発表会では、同社のコマース事業を担当する執行役員・島村武志さんがプレゼン、質疑応答で島村さんとともに、舛田淳さんが壇上に上った。
現在のLINE MALLは、CtoCのフリマアプリというイメージがあるが、それはLINE MALLの機能の一部でしかないという。「LINE MALLでビジネスをされる事業者の方からは、何らかの形で料金をいただく」と島村さん。今後は、BtoC のEC事業が展開されるわけである。
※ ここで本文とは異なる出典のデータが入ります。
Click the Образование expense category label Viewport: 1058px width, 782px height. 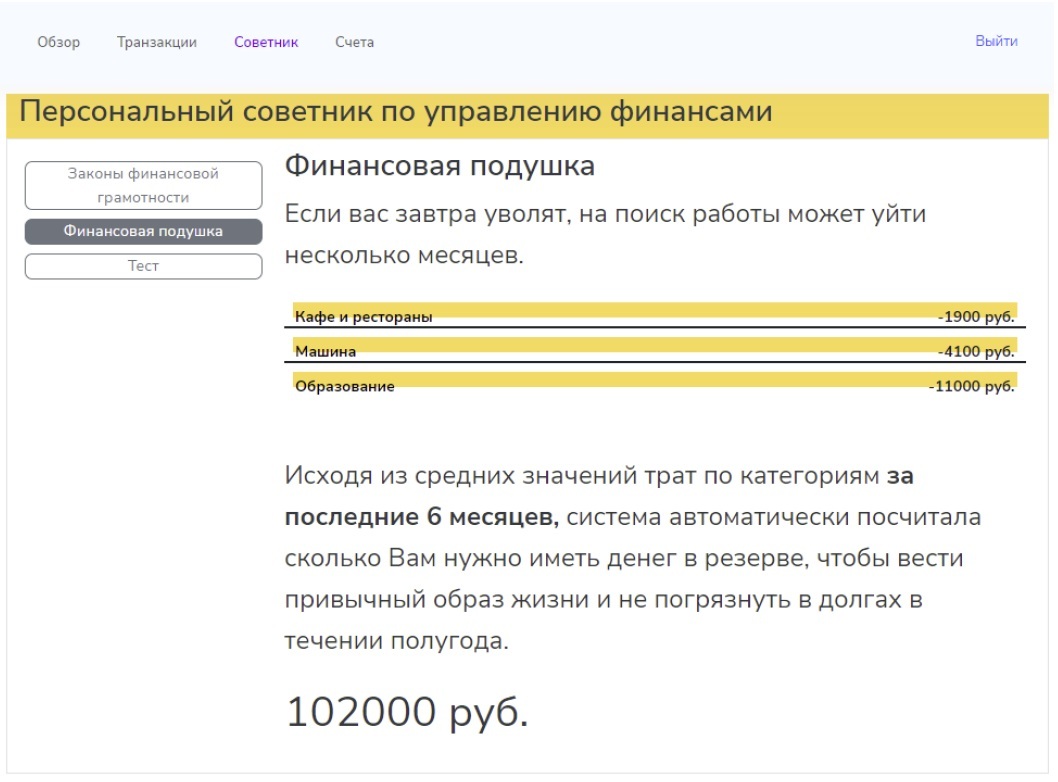[345, 387]
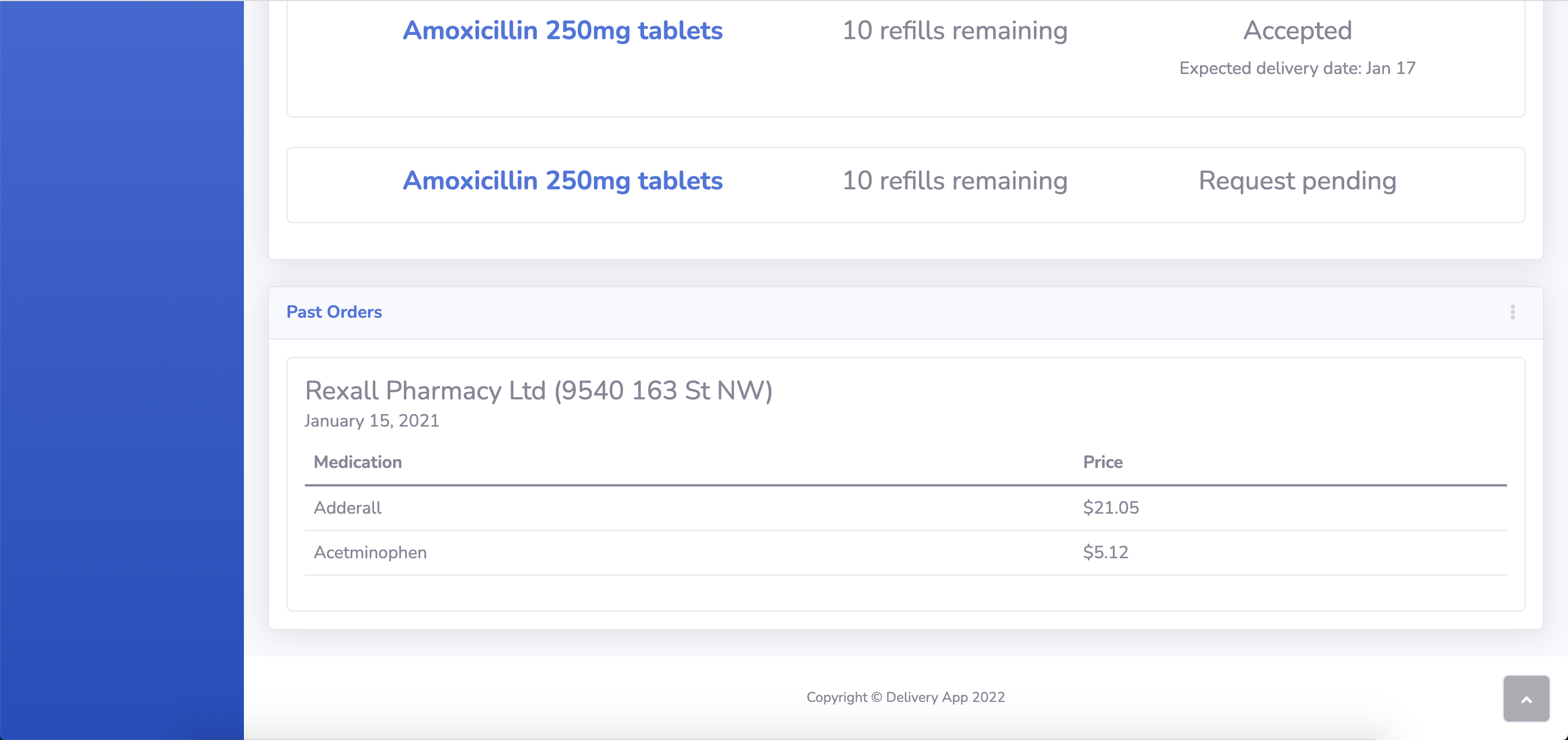Open the Amoxicillin prescription marked Request pending
The width and height of the screenshot is (1568, 740).
click(x=562, y=181)
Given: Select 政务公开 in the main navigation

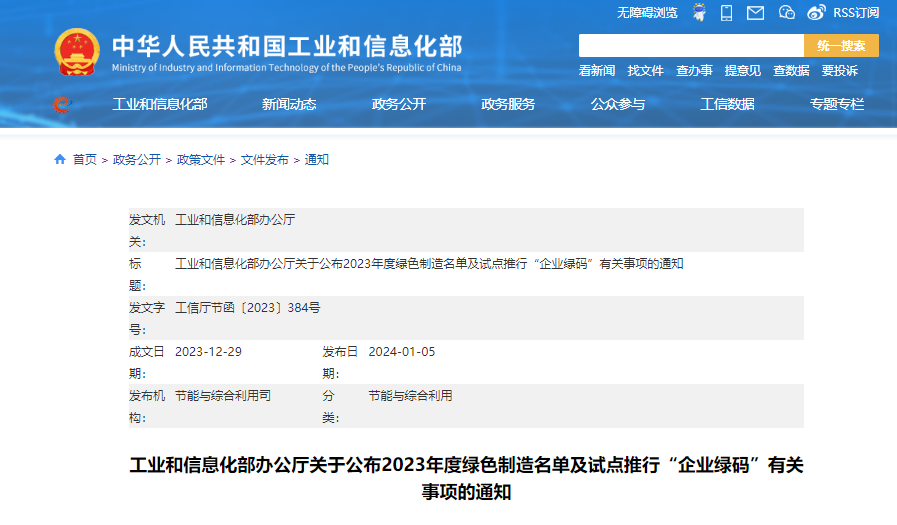Looking at the screenshot, I should pos(399,104).
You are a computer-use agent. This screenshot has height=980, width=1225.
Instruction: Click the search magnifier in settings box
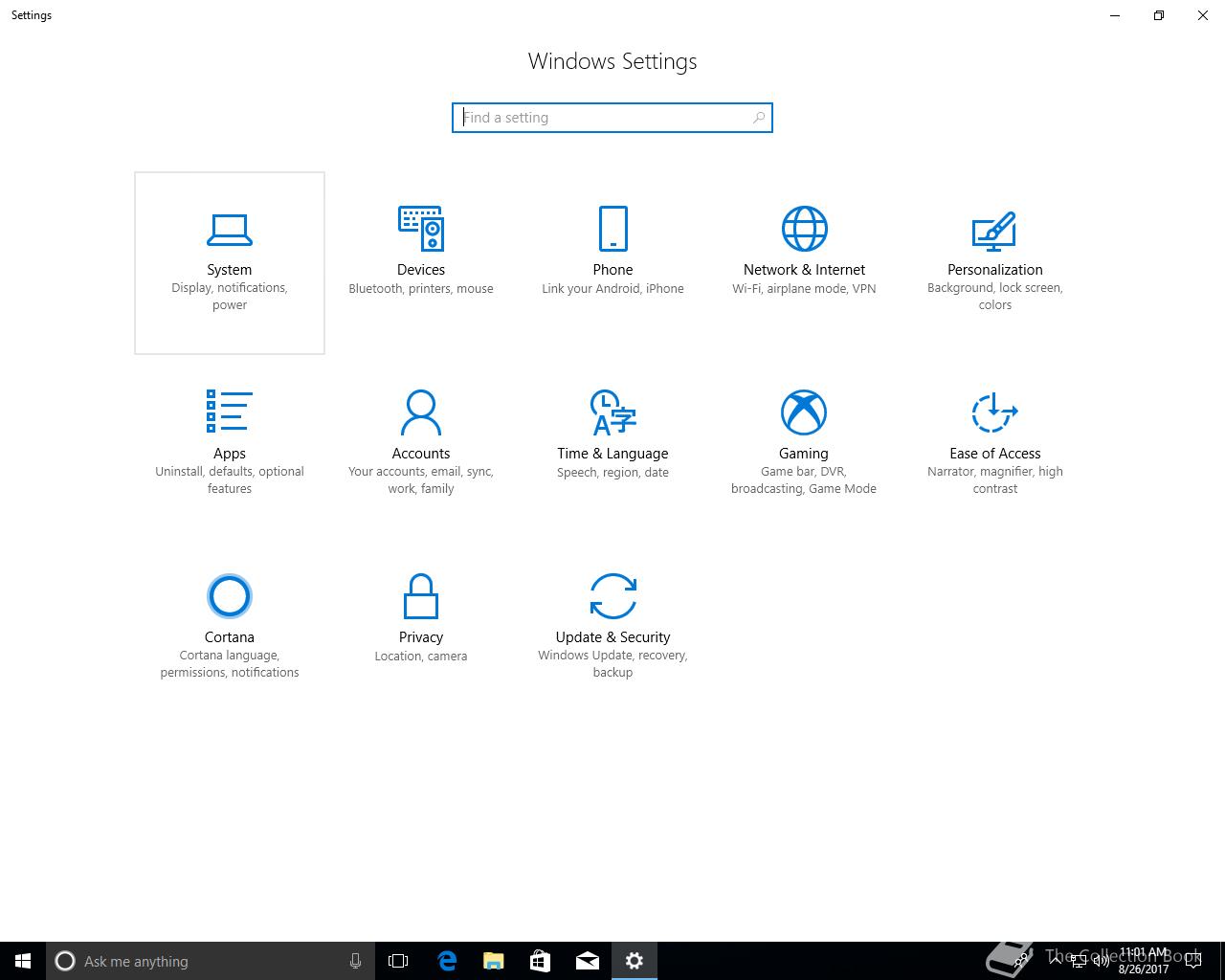759,118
それを受けて、「楽天、Amazon、ヤフーなど意識しているサービスはあるか」と記者からの質問に、「当然意識しているが、これらのサービスがある前提で、LINEで新たにECに参入する意義を考えた上でのLINE MALL。LINEの本質である、”つながり”を活かしてビジネスをする」と答えた。ほかにも、完全にスマートフォンでのショッピングであること、LINEが第三者として介入するエスクローであることが特徴である。
今回発表された、LINE MALL上に展開されるサービスは次の5つ。
明日8月開始予定の「LINE グループ購入」は、LINEでつながっている複数の友人同士でまとめ買いができる機能。該当商品はドリンク、パスタ、缶詰など食品や日用品を予定しており、通常価格から最大50%で購入できるようになる。
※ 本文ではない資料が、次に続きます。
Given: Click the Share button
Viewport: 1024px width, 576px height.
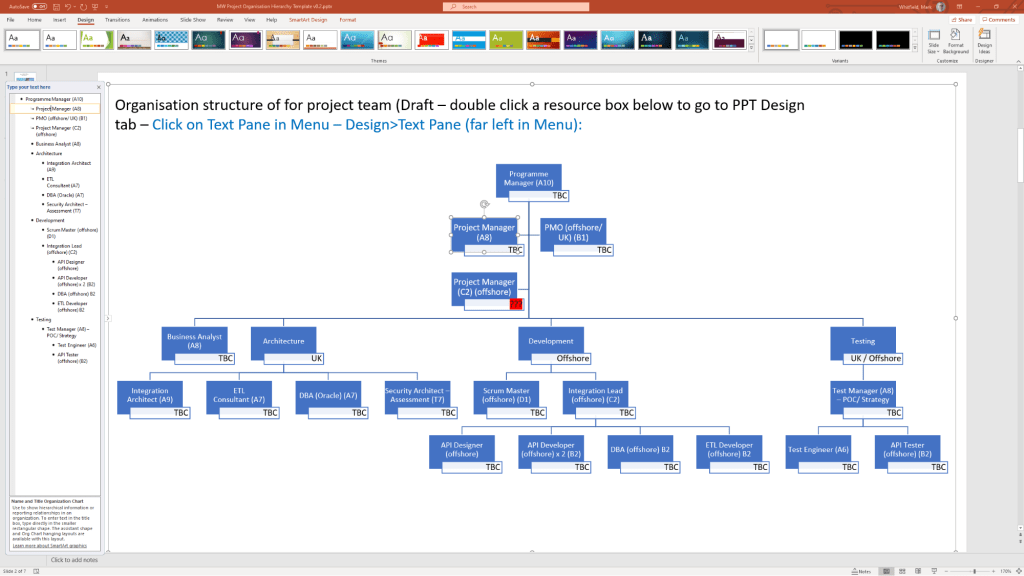Looking at the screenshot, I should coord(963,19).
今秋以降を予定しているのは、「LINE ギフト」。LINEでつながっている友人にギフト商品を贈る機能だ。LINE MALL内でギフト商品を購入し、LINEの友だちリストから送り先を選択するだけ。受取人は届いたメッセージから、住所や配送日を設定して受け取る。
年内予定の「LINE マルシェ」は、産地直送を実現するサービス。生産者とLINE MALLが契約を結び、収穫したての農作物や水揚げされたばかりの魚介類などを、産地から直接購入できる。
「LINE セレクト」は、オンラインで店舗展開しているセレクトショップとLINE MALLが契約を結び、自宅や職場にいながらにして購入できる。「本当にウィンドウショッピングのようにするために、かなり苦労した」と島村さん。
公開時期未定の「LINE クリエイターズモール」は、クリエイターと工場をつなぎ、ハンドメイド商品を量産製造するのを支援するサービス。現状のハンドメイドECでは、人気がある商品でも量産できないのが課題だが、それを解決。また、工場では、「ニーズのある商品」を製造することができる。
これらのサービスをもって、ここ数年言われてきた「プッシュ型EC」の実現を目指す。従来の検索・比較して購入に至る「プル型EC」との対をなす言葉で、 商品との出会いの場を提供することによって、ニーズが顕在化していない層の「つい買っちゃった」を促すのだ。
今回発表されたサービスは、フラッシュマーケティング、ソーシャルギフト、ハンドメイドECといったサービスを、LINEの”つながり”という特徴を活かした形で取り込んだように見えるが、圧倒的なユーザー数を持つLINEならば、これまで以上の盛り上がりを見せるかもしれない。
舛田さんは、「LINE MALLはLINEのビジネスの中核」と明言。プッシュ型ECの実現によって、3%台にとどまる日本のEC化率の急進をも狙うとのこと。